DeJean's work is short, but packs in a lot. Unfortunately, however, at times it reads more like so many provocative essays tacked together than a fully realized coherent work. The problems with organization emerge in the first chapter, where DeJean defers her discussion of the French Culture Wars until the subsequent chapter, yet makes them central to her explanation of the seventeenth century fin de siècle, producing a discussion that reads more as a chain of assertions than explanations. The bold assertions then lead to conclusions that seem fairly tepid, establishing a pattern for the rest of the book.
Its chief problem, I believe, is that it extends its parabolic method too far, taking parable in the literal sense of the term, of "to throw beside." Throwing our Culture Wars beside the Quarrel between the Ancients and the Moderns in France is productive if taken analogically, but this framing device is too often carried into the methodology as well. Too often, DeJean remains satisfied continuing simply to throw complicated elements in the history of culture and the novel one next to another, without enough sorting out of specific, contextual connections. Her defense is that she wants to avoid the oversimplification she criticizes in traditional histories. But lack of oversimplification is no substitute for trenchant analysis and sifting of evidentiary details.

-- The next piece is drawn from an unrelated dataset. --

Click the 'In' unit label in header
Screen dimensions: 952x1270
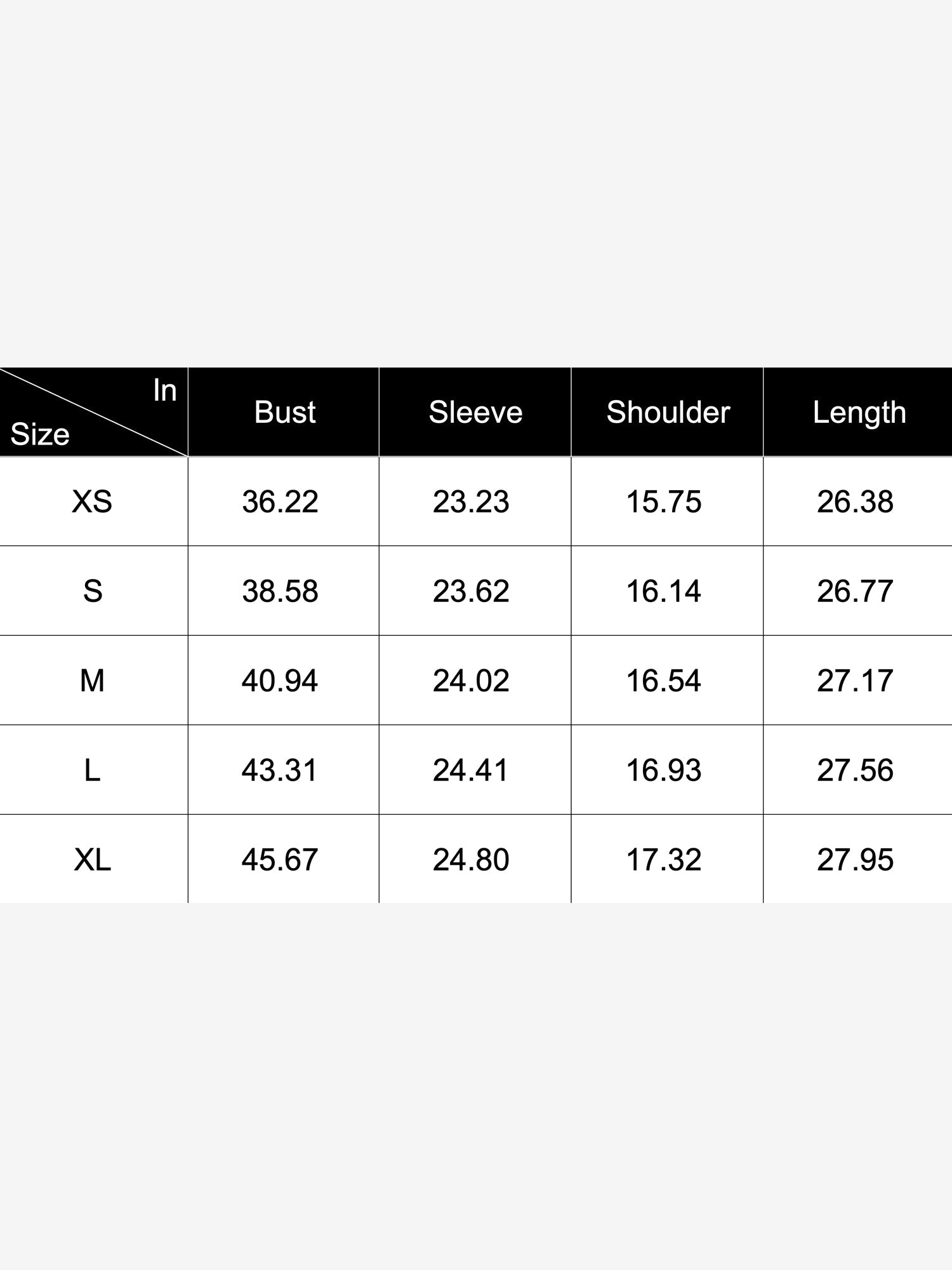click(164, 391)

Further, and perhaps unintentionally, the book's structure has an odd aura of sleight-of-hand to it. It is persuasive in its argument that certain concepts achieve conceptual functionality prior to their actual appearance. The concepts of culture, gender, and fin de siècle do have cultural force before their Enlightenment appearances. But it is a greater stretch to suggest that the politically charged labels of our own day, specifically Culture Wars, have a similar functionality. When DeJean argues that Perrault and others, in debating the "merits of ancient and modern authors...had in mind a meaning close to what is conveyed today by the use of canon" (139), many readers would agree. But in additionally asserting that "when seventeenth-century Moderns invented 'culture'...they meant something very close to what their heirs today wish to project when they turn to adjectives such as multicultural and transnational" (139-140), it would seem that DeJean has slipped into disingenuity, or at least to constructing parables. Nevertheless, DeJean's book is intriguing, if imperfect. It successfully provides a more nuanced historical framework for thinking about contexts of our own canon debates than we have had. Its bumping our attention from nineteenth century decadence to seventeenth century pundits is a welcome call for those with an interest in history or in contemporary social critics and their political agendas.